_Exercise directions_
Each line containing the word "every" must be copied from the material below.
[[ Entries shown open ]]
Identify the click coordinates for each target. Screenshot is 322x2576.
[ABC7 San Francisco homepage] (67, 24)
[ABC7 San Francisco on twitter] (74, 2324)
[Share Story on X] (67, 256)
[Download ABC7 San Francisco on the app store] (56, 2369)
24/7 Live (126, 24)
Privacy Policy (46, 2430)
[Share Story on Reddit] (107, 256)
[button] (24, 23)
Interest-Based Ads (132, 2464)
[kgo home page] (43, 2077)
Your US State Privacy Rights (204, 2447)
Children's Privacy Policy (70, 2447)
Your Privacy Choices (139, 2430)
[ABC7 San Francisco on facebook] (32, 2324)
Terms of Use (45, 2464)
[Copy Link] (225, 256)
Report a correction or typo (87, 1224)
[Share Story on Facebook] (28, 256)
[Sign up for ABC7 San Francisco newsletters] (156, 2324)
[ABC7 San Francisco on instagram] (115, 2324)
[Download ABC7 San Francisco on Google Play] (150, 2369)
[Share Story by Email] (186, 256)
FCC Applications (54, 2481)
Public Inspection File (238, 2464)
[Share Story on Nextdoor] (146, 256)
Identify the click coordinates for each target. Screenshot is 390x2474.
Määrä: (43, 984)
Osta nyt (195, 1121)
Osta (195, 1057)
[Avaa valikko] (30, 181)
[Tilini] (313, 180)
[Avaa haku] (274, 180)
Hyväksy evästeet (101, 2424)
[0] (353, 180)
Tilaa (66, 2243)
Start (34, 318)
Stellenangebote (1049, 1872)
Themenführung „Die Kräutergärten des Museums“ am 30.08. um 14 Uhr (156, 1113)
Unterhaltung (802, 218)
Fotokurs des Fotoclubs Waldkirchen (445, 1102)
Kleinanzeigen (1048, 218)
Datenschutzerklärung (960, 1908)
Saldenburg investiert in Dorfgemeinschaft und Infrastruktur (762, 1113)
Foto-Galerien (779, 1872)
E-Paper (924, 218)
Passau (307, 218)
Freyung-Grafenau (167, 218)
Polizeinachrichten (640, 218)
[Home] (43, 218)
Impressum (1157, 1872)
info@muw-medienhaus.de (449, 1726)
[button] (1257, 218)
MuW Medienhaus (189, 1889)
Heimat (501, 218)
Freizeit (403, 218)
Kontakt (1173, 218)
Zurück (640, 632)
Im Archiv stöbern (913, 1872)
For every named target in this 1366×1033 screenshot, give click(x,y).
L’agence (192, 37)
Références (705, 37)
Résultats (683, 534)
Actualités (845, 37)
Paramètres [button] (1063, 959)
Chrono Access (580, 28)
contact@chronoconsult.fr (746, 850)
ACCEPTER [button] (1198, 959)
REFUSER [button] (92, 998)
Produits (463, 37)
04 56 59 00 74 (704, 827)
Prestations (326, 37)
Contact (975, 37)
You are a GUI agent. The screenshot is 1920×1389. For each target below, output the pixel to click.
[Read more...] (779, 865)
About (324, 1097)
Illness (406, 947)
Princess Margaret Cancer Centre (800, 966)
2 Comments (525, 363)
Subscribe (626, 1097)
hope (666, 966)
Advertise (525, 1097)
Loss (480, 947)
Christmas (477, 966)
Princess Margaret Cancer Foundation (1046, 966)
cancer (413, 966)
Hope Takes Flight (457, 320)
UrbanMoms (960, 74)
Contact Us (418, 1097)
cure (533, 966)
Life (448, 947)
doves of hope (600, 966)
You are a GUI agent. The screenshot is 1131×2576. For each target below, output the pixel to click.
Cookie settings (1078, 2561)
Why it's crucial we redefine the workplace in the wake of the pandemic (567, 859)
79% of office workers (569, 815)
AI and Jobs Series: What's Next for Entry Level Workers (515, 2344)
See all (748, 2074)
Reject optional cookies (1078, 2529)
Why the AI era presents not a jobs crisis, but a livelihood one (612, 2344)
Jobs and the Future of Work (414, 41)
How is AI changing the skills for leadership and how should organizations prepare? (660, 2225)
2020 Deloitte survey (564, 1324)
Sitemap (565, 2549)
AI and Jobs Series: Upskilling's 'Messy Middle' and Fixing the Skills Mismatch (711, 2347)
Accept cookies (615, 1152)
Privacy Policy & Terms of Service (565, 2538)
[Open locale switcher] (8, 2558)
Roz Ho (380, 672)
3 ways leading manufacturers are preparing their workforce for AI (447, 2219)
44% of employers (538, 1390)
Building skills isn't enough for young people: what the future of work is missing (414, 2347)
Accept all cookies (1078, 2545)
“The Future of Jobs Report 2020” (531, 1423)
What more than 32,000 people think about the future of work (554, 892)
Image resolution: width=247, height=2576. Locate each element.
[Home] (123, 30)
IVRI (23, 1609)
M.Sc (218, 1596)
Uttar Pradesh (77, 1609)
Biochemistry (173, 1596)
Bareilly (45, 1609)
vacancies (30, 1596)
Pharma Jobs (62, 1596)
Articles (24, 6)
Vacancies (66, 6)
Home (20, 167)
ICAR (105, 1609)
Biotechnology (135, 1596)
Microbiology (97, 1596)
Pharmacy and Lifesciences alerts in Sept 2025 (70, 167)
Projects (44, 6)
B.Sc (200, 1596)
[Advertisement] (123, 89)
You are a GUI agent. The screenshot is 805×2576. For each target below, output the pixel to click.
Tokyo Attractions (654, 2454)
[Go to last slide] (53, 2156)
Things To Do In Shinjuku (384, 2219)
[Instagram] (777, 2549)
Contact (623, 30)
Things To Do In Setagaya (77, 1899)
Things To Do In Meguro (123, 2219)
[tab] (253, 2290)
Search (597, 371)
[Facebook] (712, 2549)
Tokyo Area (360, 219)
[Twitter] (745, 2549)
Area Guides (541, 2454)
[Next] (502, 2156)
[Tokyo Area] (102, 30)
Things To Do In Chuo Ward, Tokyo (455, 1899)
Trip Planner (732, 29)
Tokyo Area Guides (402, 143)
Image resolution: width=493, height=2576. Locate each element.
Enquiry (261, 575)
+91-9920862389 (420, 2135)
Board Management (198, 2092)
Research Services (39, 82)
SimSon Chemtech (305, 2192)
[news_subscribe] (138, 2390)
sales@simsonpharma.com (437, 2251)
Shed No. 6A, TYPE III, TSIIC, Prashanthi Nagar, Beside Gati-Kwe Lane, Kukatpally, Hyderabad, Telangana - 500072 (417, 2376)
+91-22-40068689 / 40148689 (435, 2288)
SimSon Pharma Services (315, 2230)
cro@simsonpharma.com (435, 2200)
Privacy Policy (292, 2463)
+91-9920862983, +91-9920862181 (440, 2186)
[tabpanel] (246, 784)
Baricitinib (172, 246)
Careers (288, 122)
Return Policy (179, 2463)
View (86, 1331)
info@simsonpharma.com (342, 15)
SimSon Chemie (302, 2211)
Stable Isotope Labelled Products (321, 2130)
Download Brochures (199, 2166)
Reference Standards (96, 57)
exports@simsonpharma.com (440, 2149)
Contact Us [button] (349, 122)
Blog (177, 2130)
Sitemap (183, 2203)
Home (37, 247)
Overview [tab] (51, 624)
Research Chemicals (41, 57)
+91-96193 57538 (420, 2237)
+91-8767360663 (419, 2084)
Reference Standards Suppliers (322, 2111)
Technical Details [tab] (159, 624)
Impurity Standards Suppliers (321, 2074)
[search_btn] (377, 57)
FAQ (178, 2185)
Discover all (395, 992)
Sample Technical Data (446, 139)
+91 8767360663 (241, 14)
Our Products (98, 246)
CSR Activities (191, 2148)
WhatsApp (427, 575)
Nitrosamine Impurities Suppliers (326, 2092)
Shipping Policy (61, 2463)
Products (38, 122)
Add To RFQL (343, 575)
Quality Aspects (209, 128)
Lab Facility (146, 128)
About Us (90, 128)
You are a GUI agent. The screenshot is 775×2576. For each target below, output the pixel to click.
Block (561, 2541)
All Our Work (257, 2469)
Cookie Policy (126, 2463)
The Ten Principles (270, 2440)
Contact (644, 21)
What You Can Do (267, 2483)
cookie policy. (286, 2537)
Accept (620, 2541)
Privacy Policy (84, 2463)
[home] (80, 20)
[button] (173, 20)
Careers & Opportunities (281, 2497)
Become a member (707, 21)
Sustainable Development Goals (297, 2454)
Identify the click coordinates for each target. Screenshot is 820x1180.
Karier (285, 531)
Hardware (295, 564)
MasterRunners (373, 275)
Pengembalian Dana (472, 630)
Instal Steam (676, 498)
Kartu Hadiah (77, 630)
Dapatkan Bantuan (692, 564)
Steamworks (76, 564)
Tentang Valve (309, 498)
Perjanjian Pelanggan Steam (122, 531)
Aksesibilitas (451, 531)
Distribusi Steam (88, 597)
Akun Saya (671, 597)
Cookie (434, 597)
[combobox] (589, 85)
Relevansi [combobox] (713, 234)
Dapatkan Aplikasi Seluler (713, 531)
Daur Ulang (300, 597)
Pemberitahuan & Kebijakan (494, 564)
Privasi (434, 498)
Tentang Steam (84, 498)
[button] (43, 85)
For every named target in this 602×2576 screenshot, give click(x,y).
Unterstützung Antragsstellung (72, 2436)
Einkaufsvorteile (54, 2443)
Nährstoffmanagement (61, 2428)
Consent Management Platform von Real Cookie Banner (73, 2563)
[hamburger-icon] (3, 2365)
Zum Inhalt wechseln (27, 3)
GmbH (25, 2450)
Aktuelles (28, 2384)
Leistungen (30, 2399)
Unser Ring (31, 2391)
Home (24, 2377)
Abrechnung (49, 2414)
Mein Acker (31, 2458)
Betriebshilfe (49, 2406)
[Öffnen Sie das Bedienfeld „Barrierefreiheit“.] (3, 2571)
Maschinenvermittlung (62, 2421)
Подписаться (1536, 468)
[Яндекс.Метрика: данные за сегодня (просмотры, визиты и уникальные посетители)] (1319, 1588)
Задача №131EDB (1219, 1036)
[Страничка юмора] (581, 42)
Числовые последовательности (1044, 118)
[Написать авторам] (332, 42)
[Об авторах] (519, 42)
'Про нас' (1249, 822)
[[ Entries shown closed ]]
_Exercise output_
For every named target in this 1366×1033 screenshot, give click(x,y).
For every named target in this 602×2576 screenshot, give click(x,y).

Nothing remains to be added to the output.